Saved data entries
━━━━

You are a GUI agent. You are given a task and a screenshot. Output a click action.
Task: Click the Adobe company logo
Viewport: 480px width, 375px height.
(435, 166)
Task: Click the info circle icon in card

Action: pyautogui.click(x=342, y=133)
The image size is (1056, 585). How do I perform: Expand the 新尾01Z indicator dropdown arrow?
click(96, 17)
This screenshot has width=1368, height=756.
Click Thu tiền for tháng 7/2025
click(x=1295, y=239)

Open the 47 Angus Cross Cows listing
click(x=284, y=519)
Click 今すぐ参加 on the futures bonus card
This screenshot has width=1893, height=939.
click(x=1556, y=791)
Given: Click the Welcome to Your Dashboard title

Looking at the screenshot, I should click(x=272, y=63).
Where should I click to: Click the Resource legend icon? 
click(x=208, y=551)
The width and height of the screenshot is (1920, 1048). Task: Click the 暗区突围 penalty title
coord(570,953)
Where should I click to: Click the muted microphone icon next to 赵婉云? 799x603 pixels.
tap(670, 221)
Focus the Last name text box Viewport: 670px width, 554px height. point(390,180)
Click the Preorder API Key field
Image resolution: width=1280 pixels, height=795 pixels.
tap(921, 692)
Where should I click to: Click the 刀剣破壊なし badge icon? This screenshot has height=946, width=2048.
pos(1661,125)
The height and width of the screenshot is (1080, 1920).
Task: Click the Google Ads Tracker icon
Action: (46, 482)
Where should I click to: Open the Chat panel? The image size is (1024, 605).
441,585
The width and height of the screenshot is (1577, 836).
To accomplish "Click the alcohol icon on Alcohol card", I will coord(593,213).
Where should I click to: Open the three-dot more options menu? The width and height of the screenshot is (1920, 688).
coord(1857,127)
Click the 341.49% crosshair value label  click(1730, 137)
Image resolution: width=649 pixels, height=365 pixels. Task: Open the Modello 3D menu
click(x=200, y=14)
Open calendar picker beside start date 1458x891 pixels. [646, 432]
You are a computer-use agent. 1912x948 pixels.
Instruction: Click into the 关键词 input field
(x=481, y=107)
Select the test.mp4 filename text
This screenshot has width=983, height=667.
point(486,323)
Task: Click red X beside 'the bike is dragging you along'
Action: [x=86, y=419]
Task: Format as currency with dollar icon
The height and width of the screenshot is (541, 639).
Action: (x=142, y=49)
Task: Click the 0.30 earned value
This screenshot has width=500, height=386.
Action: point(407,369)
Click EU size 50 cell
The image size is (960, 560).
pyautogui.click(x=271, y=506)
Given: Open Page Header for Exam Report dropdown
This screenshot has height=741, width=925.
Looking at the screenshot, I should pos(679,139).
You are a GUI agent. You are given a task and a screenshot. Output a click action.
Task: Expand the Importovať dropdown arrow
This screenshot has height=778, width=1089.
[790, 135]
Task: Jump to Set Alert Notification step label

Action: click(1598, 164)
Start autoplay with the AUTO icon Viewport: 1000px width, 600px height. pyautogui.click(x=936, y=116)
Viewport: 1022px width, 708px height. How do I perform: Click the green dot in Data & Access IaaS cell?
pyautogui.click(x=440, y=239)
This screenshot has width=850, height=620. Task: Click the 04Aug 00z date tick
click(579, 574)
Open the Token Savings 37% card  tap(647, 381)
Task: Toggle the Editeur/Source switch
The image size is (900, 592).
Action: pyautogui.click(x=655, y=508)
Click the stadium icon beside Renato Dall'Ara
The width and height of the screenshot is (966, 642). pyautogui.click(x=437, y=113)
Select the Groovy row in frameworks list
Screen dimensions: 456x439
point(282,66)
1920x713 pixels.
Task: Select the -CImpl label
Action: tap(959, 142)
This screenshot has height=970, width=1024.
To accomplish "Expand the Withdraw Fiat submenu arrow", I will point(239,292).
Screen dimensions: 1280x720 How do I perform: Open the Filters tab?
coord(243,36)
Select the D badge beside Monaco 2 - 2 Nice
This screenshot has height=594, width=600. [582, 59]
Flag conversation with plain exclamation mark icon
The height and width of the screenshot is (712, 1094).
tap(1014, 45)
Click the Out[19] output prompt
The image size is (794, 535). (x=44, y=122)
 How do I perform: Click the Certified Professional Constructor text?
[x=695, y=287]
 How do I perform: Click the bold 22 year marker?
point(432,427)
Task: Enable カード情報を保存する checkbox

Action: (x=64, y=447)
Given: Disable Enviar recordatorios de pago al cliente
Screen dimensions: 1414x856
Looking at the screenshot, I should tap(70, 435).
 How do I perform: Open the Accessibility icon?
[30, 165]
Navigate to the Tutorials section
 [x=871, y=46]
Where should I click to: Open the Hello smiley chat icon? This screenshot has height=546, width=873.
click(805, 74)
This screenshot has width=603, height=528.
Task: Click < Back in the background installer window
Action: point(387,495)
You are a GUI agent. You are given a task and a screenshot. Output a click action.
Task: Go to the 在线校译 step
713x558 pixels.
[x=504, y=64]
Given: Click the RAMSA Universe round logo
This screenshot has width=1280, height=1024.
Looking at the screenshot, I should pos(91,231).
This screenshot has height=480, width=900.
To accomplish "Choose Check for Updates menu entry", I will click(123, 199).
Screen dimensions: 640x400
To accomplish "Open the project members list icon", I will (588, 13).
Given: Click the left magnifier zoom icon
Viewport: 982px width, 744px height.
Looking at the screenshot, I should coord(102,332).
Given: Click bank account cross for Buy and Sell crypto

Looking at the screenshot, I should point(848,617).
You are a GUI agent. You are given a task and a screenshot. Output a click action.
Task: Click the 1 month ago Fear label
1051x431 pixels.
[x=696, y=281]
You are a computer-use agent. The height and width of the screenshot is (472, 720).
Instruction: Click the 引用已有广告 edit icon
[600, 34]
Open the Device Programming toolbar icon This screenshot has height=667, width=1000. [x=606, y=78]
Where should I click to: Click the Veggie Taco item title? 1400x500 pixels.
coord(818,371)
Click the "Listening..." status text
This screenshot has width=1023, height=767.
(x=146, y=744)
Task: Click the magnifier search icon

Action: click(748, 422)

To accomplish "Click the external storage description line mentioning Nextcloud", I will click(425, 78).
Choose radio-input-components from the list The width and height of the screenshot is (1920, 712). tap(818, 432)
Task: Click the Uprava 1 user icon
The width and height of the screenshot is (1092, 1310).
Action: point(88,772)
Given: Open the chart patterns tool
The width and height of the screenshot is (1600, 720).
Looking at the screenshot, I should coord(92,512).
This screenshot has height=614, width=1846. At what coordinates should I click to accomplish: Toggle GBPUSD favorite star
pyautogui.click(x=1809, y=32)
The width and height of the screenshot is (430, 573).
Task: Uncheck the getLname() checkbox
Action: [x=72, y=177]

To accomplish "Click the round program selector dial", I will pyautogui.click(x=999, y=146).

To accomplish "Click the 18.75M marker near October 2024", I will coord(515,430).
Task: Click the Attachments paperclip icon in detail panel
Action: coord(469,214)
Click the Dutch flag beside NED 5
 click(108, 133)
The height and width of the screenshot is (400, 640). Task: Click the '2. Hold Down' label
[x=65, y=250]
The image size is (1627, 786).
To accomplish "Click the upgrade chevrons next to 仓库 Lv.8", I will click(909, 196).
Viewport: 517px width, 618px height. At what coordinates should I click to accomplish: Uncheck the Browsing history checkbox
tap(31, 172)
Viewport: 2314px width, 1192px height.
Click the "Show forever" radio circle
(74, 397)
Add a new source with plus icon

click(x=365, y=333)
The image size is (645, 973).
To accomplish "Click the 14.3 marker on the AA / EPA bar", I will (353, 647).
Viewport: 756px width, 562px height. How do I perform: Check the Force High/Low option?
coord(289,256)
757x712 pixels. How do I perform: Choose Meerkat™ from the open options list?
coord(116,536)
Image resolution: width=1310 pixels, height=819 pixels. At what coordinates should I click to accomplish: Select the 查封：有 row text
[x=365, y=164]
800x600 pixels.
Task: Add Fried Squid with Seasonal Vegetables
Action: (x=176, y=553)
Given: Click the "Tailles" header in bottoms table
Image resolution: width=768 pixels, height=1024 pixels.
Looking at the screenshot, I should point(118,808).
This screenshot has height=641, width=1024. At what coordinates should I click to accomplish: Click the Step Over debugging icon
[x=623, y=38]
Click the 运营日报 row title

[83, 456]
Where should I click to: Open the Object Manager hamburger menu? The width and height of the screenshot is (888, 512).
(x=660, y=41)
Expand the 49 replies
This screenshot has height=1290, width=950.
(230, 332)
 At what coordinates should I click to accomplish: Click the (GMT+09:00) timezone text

━━━━

WORK TASK
Both end lines included, restate word for word the lines above from the line with "Task: Click the 0.30 earned value" to the line with "Select the Groovy row in frameworks list", and nothing else.

RESPONSE BOX
Task: Click the 0.30 earned value
This screenshot has width=500, height=386.
Action: point(407,369)
Click EU size 50 cell
The image size is (960, 560).
pyautogui.click(x=271, y=506)
Given: Open Page Header for Exam Report dropdown
This screenshot has height=741, width=925.
Looking at the screenshot, I should pos(679,139).
You are a GUI agent. You are given a task and a screenshot. Output a click action.
Task: Expand the Importovať dropdown arrow
This screenshot has height=778, width=1089.
[790, 135]
Task: Jump to Set Alert Notification step label

Action: click(1598, 164)
Start autoplay with the AUTO icon Viewport: 1000px width, 600px height. pyautogui.click(x=936, y=116)
Viewport: 1022px width, 708px height. How do I perform: Click the green dot in Data & Access IaaS cell?
pyautogui.click(x=440, y=239)
This screenshot has width=850, height=620. Task: Click the 04Aug 00z date tick
click(579, 574)
Open the Token Savings 37% card  tap(647, 381)
Task: Toggle the Editeur/Source switch
The image size is (900, 592).
Action: pyautogui.click(x=655, y=508)
Click the stadium icon beside Renato Dall'Ara
The width and height of the screenshot is (966, 642). pyautogui.click(x=437, y=113)
Select the Groovy row in frameworks list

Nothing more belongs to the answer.